Thursday, January 17, 2013

"Bohemia" by Veronika Carnaby


"Using revolutionary Paris as their backdrop, bohemians challenged the status quo by rejecting mainstream values and mocking the bourgeoisie."

 "However, Bohemia remains difficult to define. Participants, including writers, artists, students and youth, all contributed to the feelings and ideas of bohemia in different ways; the one attribute they shared was their rejection of the bourgeoisie."
 "Degenerates are not always criminals, anarchists, and pronounced lunatics; They are often authors and artists."  -Max Nordan, Degeneration


"The years immediately after the Second World War saw a wholesale reappraisal of the conventional structures of society. Just as the postwar economic boom was taking hold, students in universities were beginning to question the rampant materialism of their society. The Beat Generation was a product of this questioning. They saw runaway capitalism as destructive to the human spirit and antithetical to social equality. In addition to their dissatisfaction with consumer culture, the Beats railed against the stifling prudery of their parents’ generation. The taboos against frank discussions of sexuality were seen as unhealthy and possibly damaging to the psyche. In the world of literature and art, the Beats stood in opposition to the clean, almost antiseptic formalism of the early twentieth century Modernists. They fashioned a literature that was more bold, straightforward, and expressive than anything that had come before. Underground music styles like jazz were especially evocative for Beat writers, while threatening and sinister to the establishment. To many, the artistic productions of the Beats crossed the line into pornography and therefore merited censorship. Some dismissed the Beat Generation’s literature as mere provocation – a means to get attention, not serious art. Time has proven that the cultural impact of the Beat writers was far from short-lived, as the influence of their work continues to be widespread."
"With a little time, the movement becomes chic, and some members of the dominant culture may even descend into the counter-culture voluntarily, creating a second generation of the movement. This was the case with the bohemians of 19th century Paris as it was with the Hippies of 1960's America, and so on."

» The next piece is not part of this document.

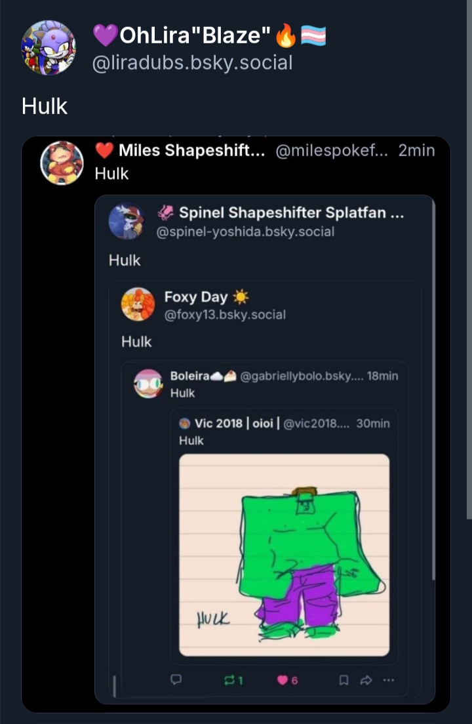Open the @spinel-yoshida.bsky.social handle
This screenshot has height=724, width=472.
[x=245, y=231]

I had the pleasure of being asked to review Veronika Carnaby's debut novel, Bohemia. I am a bibliophile, and while I have heard of "beat" artists and authors, I have little knowledge of the "bohemian" lifestyle and its history other than my knowledge of it morphing to the "hippy" movement and the musical "Rent".    Heck, you can find traces of it in the most popular stable (which wound up consisting solely of Shawn Michaels and Triple H) in professional wrestling history, "D-Generation X":

"The group originated in the midst of the WWF's "Attitude Era" from 1997 to 2000.  Their gimmick was that of a gang of rebels who broke the rules, acted and spoke as they pleased, no matter how provocative and/or insulting. Noted for their crude, profane humor and sophomoric pranks, the stable has been dubbed multiple times as the "most controversial group in WWF/E history".

Veronika Carnaby's variation of bohemian/beat culture in the '60's which is narrated by the main character, Valerie Freed.  Valerie and her best friend Emma drift from one fancy to another after the club they danced regularly at, "The Ladybug", became too much of a place of ill repute for Valerie's liking.  Emma wishes to become a regular dancer at "The Ladybug", an increasingly seedy night club that causes Valerie to walk out after the band who has been keeping a dark secret of the owner Bud, quits.  She and her friends ramble from one place to another, one experience to another, with Valerie playing the part of a female Jack Kerouac.  She describes a new age suffragettes protest equal rights for women,  Valerie through one intense occurrence after another, in the hopes of finding her own voice and her own destiny:

"After so many months spent shadowing the foot tracks of others, the time came for me to move on in a direction of my own.  I had nothing holding me back, nothing to chain me down, no one to follow.  Freedom meant everything and I held it in my fingertips."

While there were a few mistakes along the way (I am not sure if they are only on the e-reader edition of the book and not the printed version), speaking as a rebel, I really enjoyed Valerie Freed for being so ahead of her time, and I also enjoy Veronika proving that men are not the only ones who can blaze a path all their own through the evolution of Bohemia, into the "beat" generation, into the "hippy" movement.  She molds all of her notes and observations into a manuscript she peddled around Boston with no success.  She gets hit with nostalgia and boils down this time in her life:

"One thing I did realize was that this is our revolution.  We weren't going to be held back as prisoners by the social and cultural ideals of our predecessors.  I ran like the vagrants of the old south carrying a bindle and thumbing north, tumbling like weeds of the Wild West, for I knew there was a whole lot left to conquer and even more left to write about."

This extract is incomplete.